§ **Data for this task**
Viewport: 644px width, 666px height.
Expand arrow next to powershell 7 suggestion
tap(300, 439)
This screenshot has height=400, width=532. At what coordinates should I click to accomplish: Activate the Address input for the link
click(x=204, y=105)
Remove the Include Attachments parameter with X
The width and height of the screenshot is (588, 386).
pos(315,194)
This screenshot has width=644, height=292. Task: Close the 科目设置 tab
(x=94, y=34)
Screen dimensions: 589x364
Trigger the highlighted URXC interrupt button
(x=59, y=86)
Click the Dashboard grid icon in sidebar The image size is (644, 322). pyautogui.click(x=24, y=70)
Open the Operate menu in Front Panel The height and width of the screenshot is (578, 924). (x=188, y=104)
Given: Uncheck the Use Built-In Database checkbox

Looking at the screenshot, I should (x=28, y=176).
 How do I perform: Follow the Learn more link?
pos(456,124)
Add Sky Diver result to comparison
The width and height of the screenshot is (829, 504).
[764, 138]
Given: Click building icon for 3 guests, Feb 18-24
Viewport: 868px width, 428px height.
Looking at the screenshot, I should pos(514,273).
==
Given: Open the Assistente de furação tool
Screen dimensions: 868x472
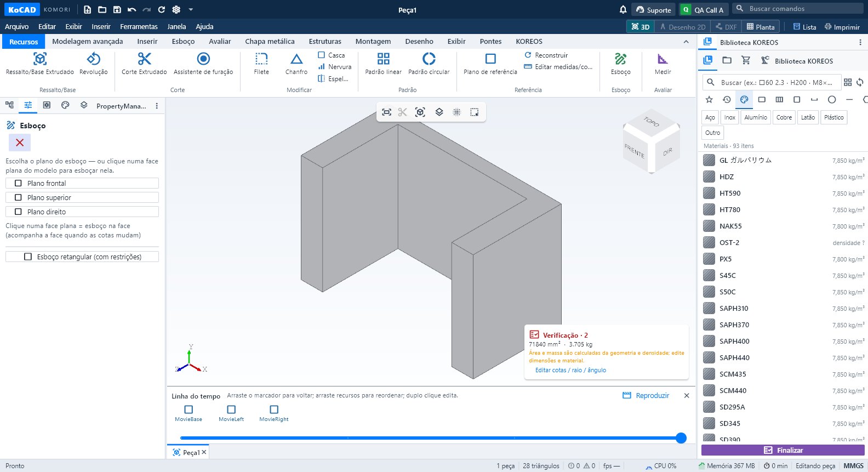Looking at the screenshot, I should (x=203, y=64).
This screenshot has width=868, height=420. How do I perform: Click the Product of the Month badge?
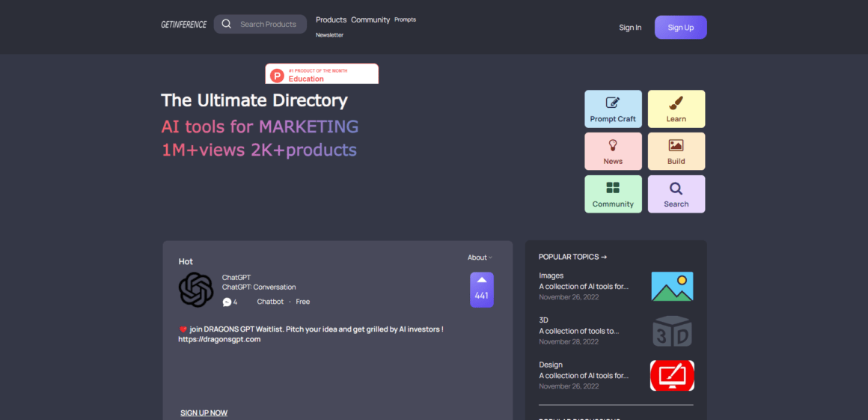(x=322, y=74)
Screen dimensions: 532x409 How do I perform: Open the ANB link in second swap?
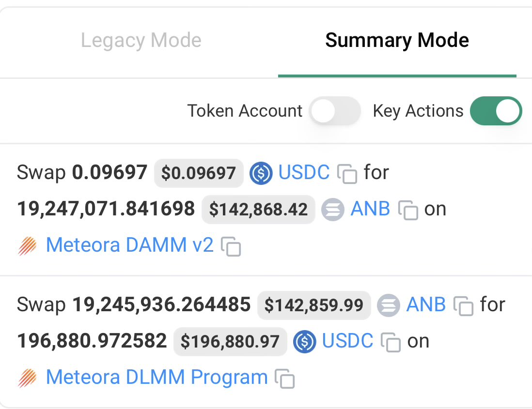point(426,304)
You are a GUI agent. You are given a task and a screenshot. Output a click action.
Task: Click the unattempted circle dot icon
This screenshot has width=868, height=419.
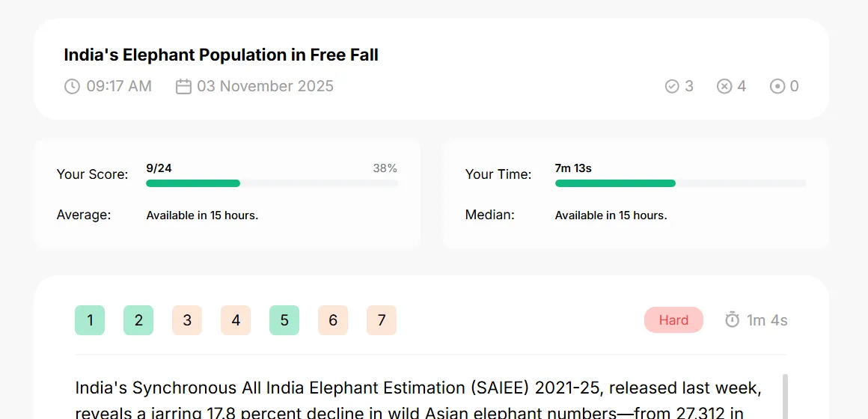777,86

§ **Prompt**
If a line of the listing above holds the string "icon", copy it.

§ **Your response**
Click the Dashboard grid icon in sidebar The image size is (644, 322). pyautogui.click(x=24, y=70)
Given: Click building icon for 3 guests, Feb 18-24
Task: Click the unattempted circle dot icon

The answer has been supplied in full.